Crucial factors for projects

Hello again

After a longer break I thought I should revisit some projects but this time I need to find a dev environment that suits me. I will use VS to test build apps on Windows and subversion to handle repository for simple update and build directly on Rpi4 with some adaptions. Last time cross compling on a Linux was unnecessary complicated and time consuming. Also needed to create number of extra apps running along sushi for communcation for OSC, serial interface, curl and so on and this time all can be built in one binary.

So currently the 3 most important issues.

  1. Sound quality, this is fine using and HifiBerry DAC+ADC
  2. Boot time, if building a product people would like to have it up and running in seconds
  3. Latency, output only like a synth with midi input could be ok with a couple of ms but a guitar effect need to be “Elk OS” specs.

So regarding 2, if using Elk OS could boot time be optimized somehow?
Will an A2 class card be faster than A1?
Is a 5 instead of Rpi4 worth changing to?

And about 3, to build directly my current solution is to use jack on a regular OS which is faster ALSA / asound. But if using Elk OS I understand raspa is the way to go. Is this possible to build directly without crosscompiling, if not is it / will it be avaiable as a lib in the OS. raspaloop is running perfect and would be the starting point.

Best regards
/Olof

Help Olof and welcome back. Glad that you’re interested in using Elk audio OS. Let me try to unpack your questions one at a time.

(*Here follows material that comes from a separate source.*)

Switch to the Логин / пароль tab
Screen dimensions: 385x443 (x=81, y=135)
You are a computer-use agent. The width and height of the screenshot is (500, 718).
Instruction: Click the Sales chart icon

Boot time is an issue for all linux based devices, but it iis still pretty short compared to a desktop computer. It should def be possible to have sound running in 5-6 seconds if loading the audio code isn’t too heavy. See a longer discussion here Startup & Shutdown
It’s possible to optimise further, but then you need to customise your image and really remove everything you don’t need.

I’m not sure what you mean with class A1 and A2 here.

We currently don’t support RPi5 and we can’t provide a timeline for when, so I would recommend going for a RPi4. It is still pretty damn powerful, so I have no doubts it should be sufficient. RPi 3, 4 or 5 would likely not make difference for latency though.

Some notes on dev environment:
Building on the board works fine if you’re using a dev image. I do that myself sometimes. Though for a large codebase, building on a RPi is pretty slow. If you’re on a linux or Mac dev machine, sshfs works well for mirroring the filesystem on the board on your local filesystem. Using that it is very quick to make edits to the code and recompile on the board.

Any app running natively on an Elk device would need to be cross-compiled for that architecture, not just audio apps. Raspa though needs specific libraries and would be hard to get running on a non Elk OS.

If you want to build your own sound engine and not use sushi, I would suggest you to build that app with support both for raspa and another audio framework (like jack or portaudio) so you can test and run on a non Elk-device too. This is what we did with sushi and enabled us to do a lot of development without an Elk board.

Hi Gustav,

Thank you. I will check out the startup. A1/A2 are the speed classes of microSD cards, but they apply to both read and write speeds, depending on the size of bursts. I’m not sure if the Raspberry Pi 4 can benefit from them.

Yes, the 5 is the future. I have a Raspberry Pi 5 now, mainly for another project because of its hardware timestamping to run PTP and sync units at the microsecond level, as it is said. For audio, the first test actually found the HiFiBerry when adding a slave in the boot config, but JACK did not start, and I haven’t investigated further. I am sticking with the 4 for now.

About development, my current projects, for example, a synth, build in seconds directly on the Raspberry Pi 4 since it is very lightweight and is based on JACK, which is started separately. I have not thought of using a dev image. Is that available on GitHub? Or did I not read the dev section properly where it can be found?

Today, as I said, I am using JACK to process a buffer when compiling on the Raspberry Pi with a different OS and portaudio to make tests directly on Windows with Visual Studio. I sync changes with Subversion or FileZilla.

But the future plan is to run Elk OS if possible, of course, now on the 4 and 5 when possible.